Perhaps the most dramatic sign of recent events challenging country-music complacency can be seen in the renamings that a pair of bands announced last month. The group once known as Lady Antebellum, a country fixture since 2006 that had a No. 1 country-radio single just this past January, said in June that it was changing its name to just Lady A. The band said it initially chose the word antebellum for the vague southern nostalgia it evoked, but, according to the band’s statement, the group “did not take into account the associations that weigh down this word referring to the period of history before The Civil War, which includes slavery.” A similar story played out with the Dixie Chicks, who became just “the Chicks” in June in order to disavow the racist baggage attached to the term Dixie. Both bands’ name changes demonstrate the extent to which ideas of heritage, tradition, and pastoralism baked into country music are tied up with ugly parts of American history—history that’s ever harder to ignore.

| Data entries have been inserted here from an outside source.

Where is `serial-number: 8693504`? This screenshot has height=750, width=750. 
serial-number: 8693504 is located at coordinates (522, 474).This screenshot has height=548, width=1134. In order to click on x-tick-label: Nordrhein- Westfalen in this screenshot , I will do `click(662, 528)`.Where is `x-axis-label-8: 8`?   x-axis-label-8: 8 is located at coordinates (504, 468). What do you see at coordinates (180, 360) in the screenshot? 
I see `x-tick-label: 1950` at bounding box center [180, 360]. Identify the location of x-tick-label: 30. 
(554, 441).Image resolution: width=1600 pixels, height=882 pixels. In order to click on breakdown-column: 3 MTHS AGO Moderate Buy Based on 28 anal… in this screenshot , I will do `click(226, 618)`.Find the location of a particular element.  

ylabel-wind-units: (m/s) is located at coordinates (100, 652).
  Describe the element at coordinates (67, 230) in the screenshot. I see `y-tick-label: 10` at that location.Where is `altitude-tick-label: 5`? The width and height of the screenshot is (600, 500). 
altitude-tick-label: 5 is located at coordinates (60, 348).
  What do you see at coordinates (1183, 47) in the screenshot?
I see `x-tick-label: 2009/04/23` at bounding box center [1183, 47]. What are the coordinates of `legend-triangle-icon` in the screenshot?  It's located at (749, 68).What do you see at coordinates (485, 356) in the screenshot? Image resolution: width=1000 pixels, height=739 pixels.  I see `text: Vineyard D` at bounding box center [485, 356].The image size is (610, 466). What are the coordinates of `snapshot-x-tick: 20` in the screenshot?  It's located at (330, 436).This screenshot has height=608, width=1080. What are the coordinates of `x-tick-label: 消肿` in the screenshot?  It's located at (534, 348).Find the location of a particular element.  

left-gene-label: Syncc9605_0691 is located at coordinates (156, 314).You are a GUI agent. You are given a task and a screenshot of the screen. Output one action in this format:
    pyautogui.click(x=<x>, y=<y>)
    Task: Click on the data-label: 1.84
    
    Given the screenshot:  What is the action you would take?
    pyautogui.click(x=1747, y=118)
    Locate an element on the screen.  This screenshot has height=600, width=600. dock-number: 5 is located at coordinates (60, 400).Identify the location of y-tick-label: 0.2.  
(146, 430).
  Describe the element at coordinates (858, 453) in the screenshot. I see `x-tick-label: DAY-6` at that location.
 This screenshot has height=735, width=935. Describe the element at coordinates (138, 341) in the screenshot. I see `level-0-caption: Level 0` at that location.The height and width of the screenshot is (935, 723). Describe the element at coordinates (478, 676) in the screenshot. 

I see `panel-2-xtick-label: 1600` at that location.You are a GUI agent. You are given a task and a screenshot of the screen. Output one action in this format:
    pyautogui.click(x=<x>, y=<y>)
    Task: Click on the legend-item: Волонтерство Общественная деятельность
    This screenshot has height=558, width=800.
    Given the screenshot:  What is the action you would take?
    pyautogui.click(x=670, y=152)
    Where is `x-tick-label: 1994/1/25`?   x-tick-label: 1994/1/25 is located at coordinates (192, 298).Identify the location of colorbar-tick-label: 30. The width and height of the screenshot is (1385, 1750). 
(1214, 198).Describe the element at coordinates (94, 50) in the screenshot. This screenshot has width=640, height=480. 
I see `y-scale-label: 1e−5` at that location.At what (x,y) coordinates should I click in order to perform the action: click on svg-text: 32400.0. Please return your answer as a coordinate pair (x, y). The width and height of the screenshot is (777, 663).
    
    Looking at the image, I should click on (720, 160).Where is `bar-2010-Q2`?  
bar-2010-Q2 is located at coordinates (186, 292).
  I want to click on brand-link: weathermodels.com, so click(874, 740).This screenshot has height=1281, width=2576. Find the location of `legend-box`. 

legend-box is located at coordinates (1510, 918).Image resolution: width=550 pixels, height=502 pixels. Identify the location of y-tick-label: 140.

But for Lady A, the attempt to signal support of Black Lives Matter has become a case study in alleged white hypocrisy. It turned out that Anita White, a Black blues singer from Seattle, had been using the name Lady A for two decades. The country act initially professed ignorance of White’s existence, and then announced that a truce had been brokered, whereby both artists would keep the Lady A name and potentially collaborate. But last week, the platinum-selling band sued White, writing, “Today we are sad to share that our sincere hope to join together with Anita White in unity and common purpose has ended.” The band says she’d asked for a $10 million payment, leading them to take legal action to ensure their right to use the name without paying her. White has said she’d indeed asked for $5 million for the right to use the name, plus a $5 million donation to charities of her choice. “If you want to be an advocate or an ally, you help those who you’re oppressing,” White told Vulture. “And that might require you to give up something because I am not going to be erased.”

The Chicks, meanwhile, are about to release Gaslighter, their first batch of songs since 2006. Back then, country radio’s boycott—cancellation?—of the Chicks for criticizing the Iraq War did not succeed in getting the band to quiet down, and they remain outspoken on Gaslighter. Produced by the pop artist Jack Antonoff, the album is a lively and thumping stylistic pastiche with biting lyrics about personal matters and politics. On the single “March, March,” the Chicks speak out for abortion rights, for gun control, and to raise questions about Donald Trump’s relationship with Russia. Its accompanying video is packed with images from the recent protests, culminating with a list of Black people killed by police. The song’s banjos and harmonies sound like country music, but the listener is left with a jolting, tense feeling far from the soothing haze offered by old Chicks songs like “Wide Open Spaces.” This is the sound of a band insisting that everything is not fine and normal—or maybe that normal was never all that fine.

Spencer Kornhaber is a staff writer at The Atlantic.